▸ WHAT YOU HAVE TO DO
Below are some records; copy them word for word and drop the pictures.

▸ DATA FOR THE TASK

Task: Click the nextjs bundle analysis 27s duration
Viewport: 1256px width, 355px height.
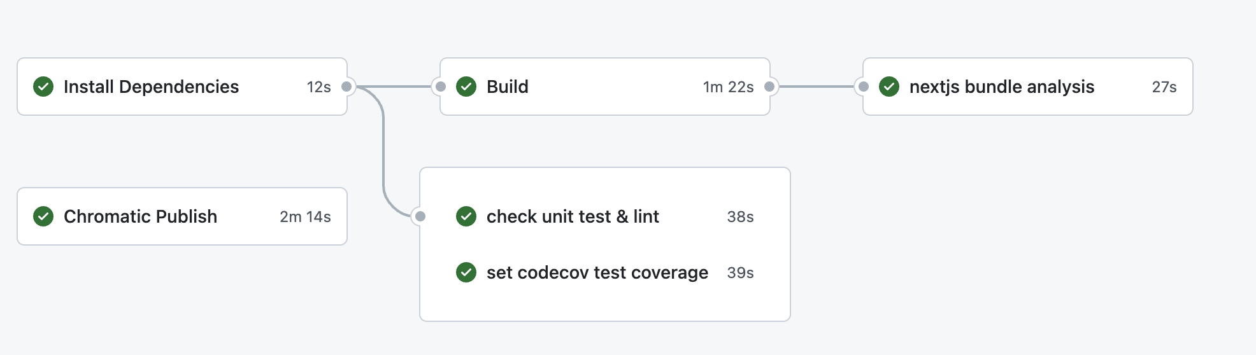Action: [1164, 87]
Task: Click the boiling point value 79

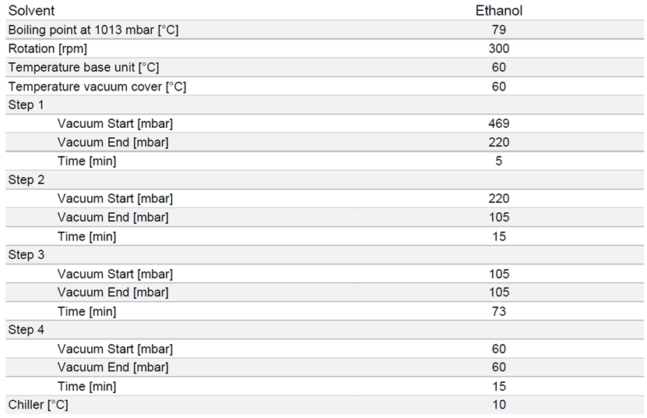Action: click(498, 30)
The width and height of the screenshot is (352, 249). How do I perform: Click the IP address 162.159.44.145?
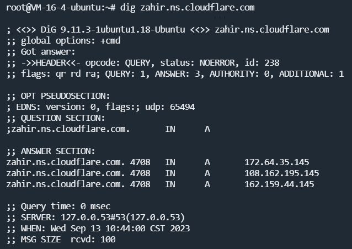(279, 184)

▸ RESULT
Task: Click the nextjs bundle analysis 27s duration
Viewport: 1256px width, 355px height.
Action: [1164, 87]
Task: Click the boiling point value 79

Action: click(498, 30)
The width and height of the screenshot is (352, 249). How do I perform: Click the IP address 162.159.44.145?
(279, 184)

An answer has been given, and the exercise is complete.